Mike Gelb 23:35 I hear you I think there’s a lot of innovation that’s coming in video communication, what are what are maybe some other businesses or or even business models that you’re focused on,
Claire Fauquier 23:44 that you can’t one remains something that I focus on, especially in the consumer space. Otherwise, I’m starting to look now and have been before anything that can be sort of an end consumer experience through a marketplace or through A digital distribution channel. This is incredibly cliche, but I’ve been chatting with a telemedicine provider for the last six months or so. And now it sort of really accelerated my conversations with them because again, this seems like something that is not going to go away from a telemedicine perspective, I
got sort of lucky that I’ve been talking to the company before.
But that’s an example I think of my lens on consumer, which is really to think about anything that impacts the life of the end consumer. And I think about that in both terms of the sort of end, you know, consumer with their discretionary income, but also SMBs or mom and pops or small businesses are sort of the prosumer mentality. And that’s interesting to me. And so that category is probably what a lot of people are looking at right now which is things like digital health, digital finance, digital education, workplace tools, and Selling tools, as I mentioned, for small proprietors, and mom and pops and stuff like that in the marketplaces sort of behind that the two sided marketplaces.

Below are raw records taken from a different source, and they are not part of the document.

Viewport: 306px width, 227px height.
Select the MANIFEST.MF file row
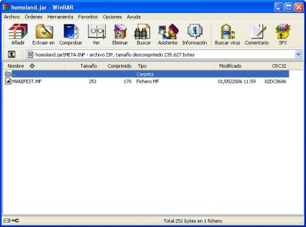[146, 81]
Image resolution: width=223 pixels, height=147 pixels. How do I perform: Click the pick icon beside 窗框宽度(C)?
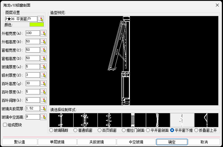pos(44,50)
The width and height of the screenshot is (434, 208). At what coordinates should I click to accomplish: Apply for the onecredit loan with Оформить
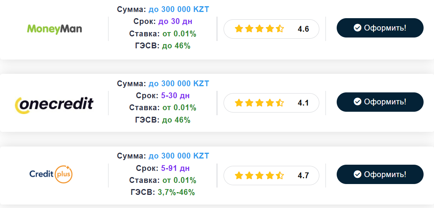point(380,102)
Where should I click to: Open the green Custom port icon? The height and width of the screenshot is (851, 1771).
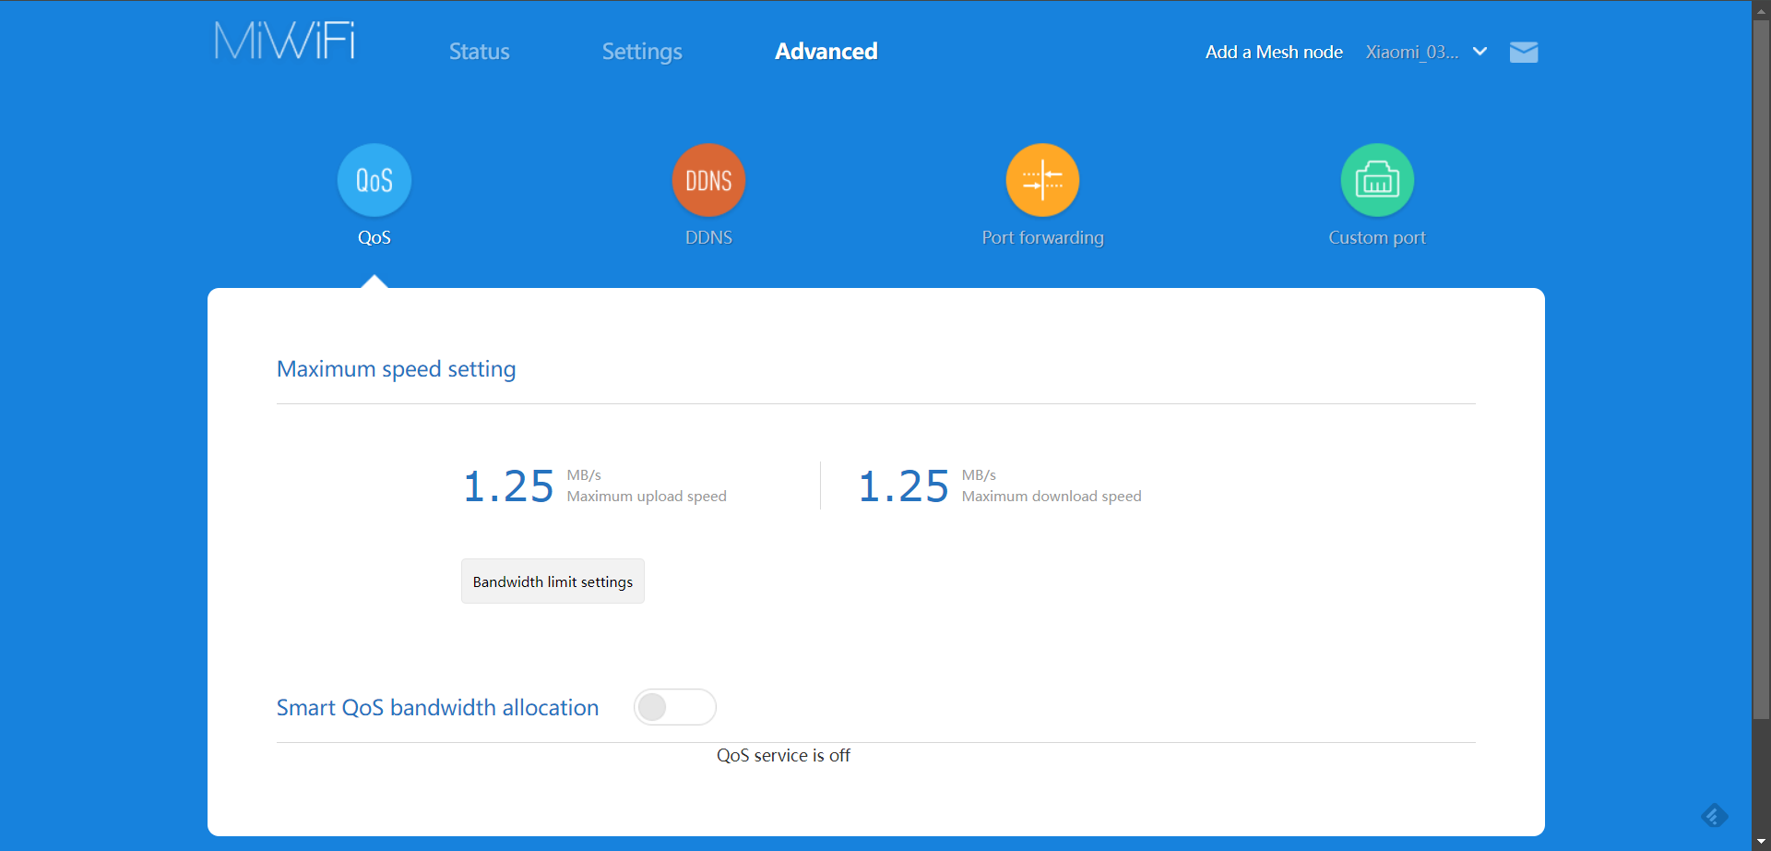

Mike Gelb 25:08 Thanks for that. Those are quite a few exciting trends. I wanted to also touch on a point that you’ve made a couple times now about you’ve been focused on products that are for small medium businesses, and how small medium businesses purchase behavior are more similar to consumers than enterprise. I wonder if you would mind elaborate of what you mean by that. That’d be great.
Claire Fauquier 25:31 I think about it in terms of, you know, the SMB, and consumer, I think, is sort of limited in their budget. The way that they buy is very different from an enterprise it typically is a self serve process. It is typically handled, I would assume, by a marketing department content lead often things like Shopify and Etsy and those storefronts are often attracting consumers through commerce. intent through digital marketing, that kind of stuff versus having a an enterprise sales force with, you know, six to 12 months selling period, and really lumpy contracts that need to go through 456 layers of review within a company before they can get implemented. Similarly, the adoption process of the product tends to look much more like consumer adoption process, sometimes a little bit heavier with sort of a bit of an onboarding and a sort of customer success person or that kind of thing. But we also that in the consumer world, versus maybe, you know, a two to six month pilot program or implementation or service fee implementation or something like that on the enterprise software side of things. So I think that my sort of view on that is that these businesses hopefully can scale a little bit more quickly. The average contract values tend to be much smaller, obviously than enterprise for obvious reasons. You need much more volume, but because they’re sort of self serve, they tend to be one through digital marketing and content and stuff like that they sort of think and act a little bit more like a consumer, rather than having sort of a real enterprise sales engine within the company.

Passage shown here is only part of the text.